In Deutschland werden derzeit Dapagliflozin (Forxiga), Dapaglifozin plus Metformin (Xigduo), Empagliflozin (Jardiance) und Ertugliflozin plus Sitagliptin (Steglujan) vermarktet.
Unter Gliflozinen erkranken auch Frauen an M. Fournier
Bereits Anfang dieses Jahres gab es einen Rote Hand Brief, der auf die Assoziation von M. Fournier bei SGLT-2-Hemmer-Therapie hinwies. Die US-amerikanische Arzneimittelbehörde FDA (Food and Drug Administration) hat jetzt einen Bericht zu den bei ihr registrierten Fälle von M. Fournier veröffentlicht. Von März 2013 bis 31. Januar 2019 wurden in den USA 55 Fälle von M. Fournier unter einer Gliflozin-Therapie registriert. Erstaunlich war, dass nicht nur 39 Männer, sondern auch 16 Frauen erkrankten, obwohl sonst diese Infektion im Perinealbereich fast ausschließlich Männer betrifft. Die Zeit zwischen Therapiebeginn und Auftreten der nekrotisierenden Fasziitis betrug zwischen 5 Tagen und 49 Monaten.

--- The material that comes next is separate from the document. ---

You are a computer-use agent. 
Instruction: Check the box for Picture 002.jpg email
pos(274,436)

Kein gesteigertes M. Fournier-Risiko bei anderen Antidiabetika
Ob diese Häufung von M. Fournier tatsächlich der Therapie geschuldet ist, oder der bei Diabetes mellitus ohnehin geschwächten Immunabwehr, versuchte die FDA auch auszuloten. Sie untersuchte die Häufigkeit von M. Fournier bei Diabetikern, die andere Behandlungen erhalten hatten, wie Insulin-Therapie, Metformin etc. Ergebnis: Zwischen 1984 und 31.1.2019 waren nur 19 Fälle einer nekrotisierenden Fasziitis bei Diabetikern bekannt geworden.

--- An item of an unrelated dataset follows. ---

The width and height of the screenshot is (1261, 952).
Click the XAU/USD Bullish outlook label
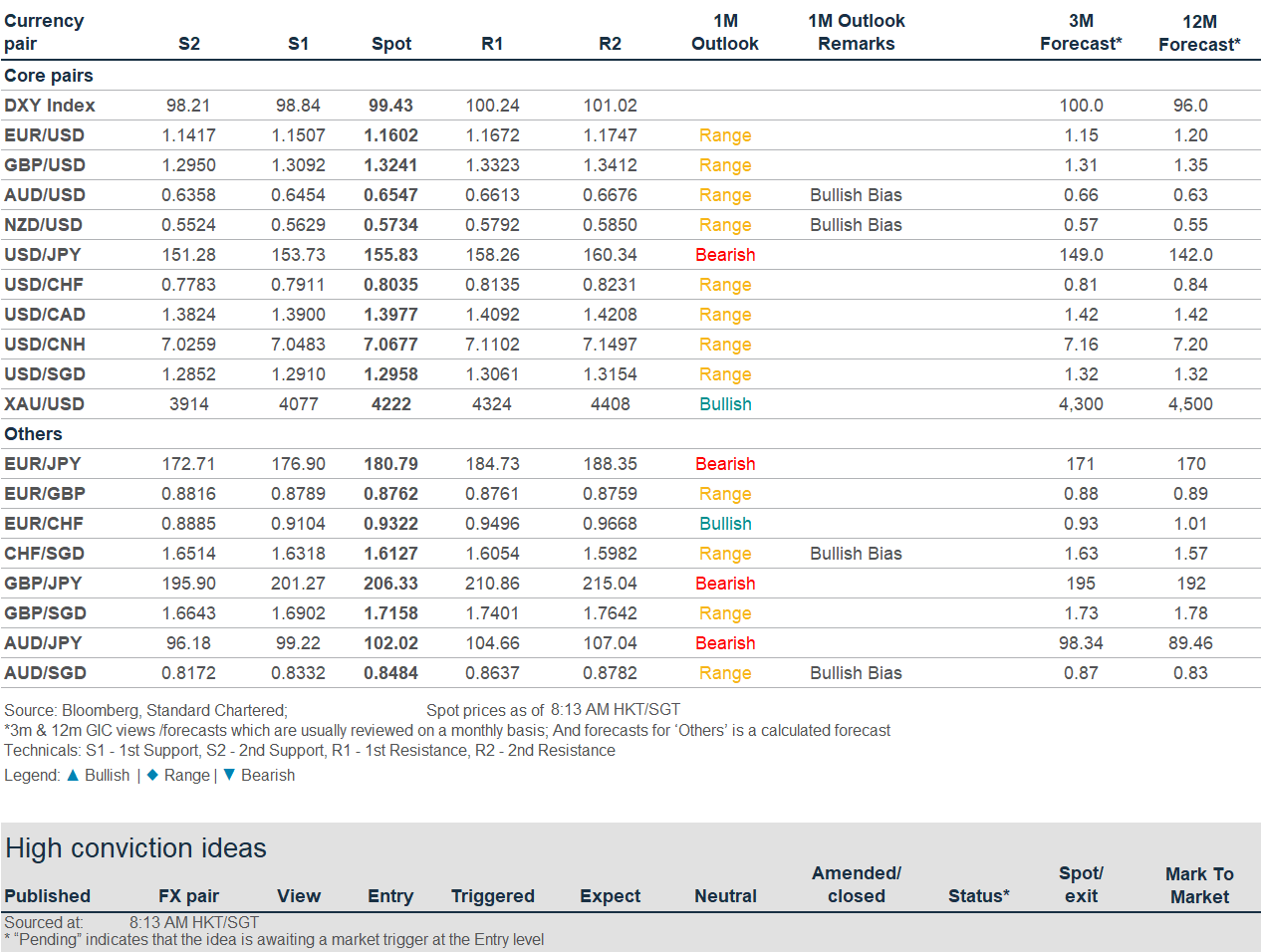tap(725, 404)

Fazit der FDA-Autoren: Der Morbus Fournier ist ein neu identifiziertes, ernstzunehmendes Risiko unter einer SGLT-2-Hemmer-Therapie. Wer die Vertreter dieser Substanzgruppe verschreibt, sollte sich dieses Risikos bewusst sein und vor allem zu Beginn der Therapie engmaschig kontrollieren, um gegebenenfalls frühe Stadien dieser Komplikation zu erfassen.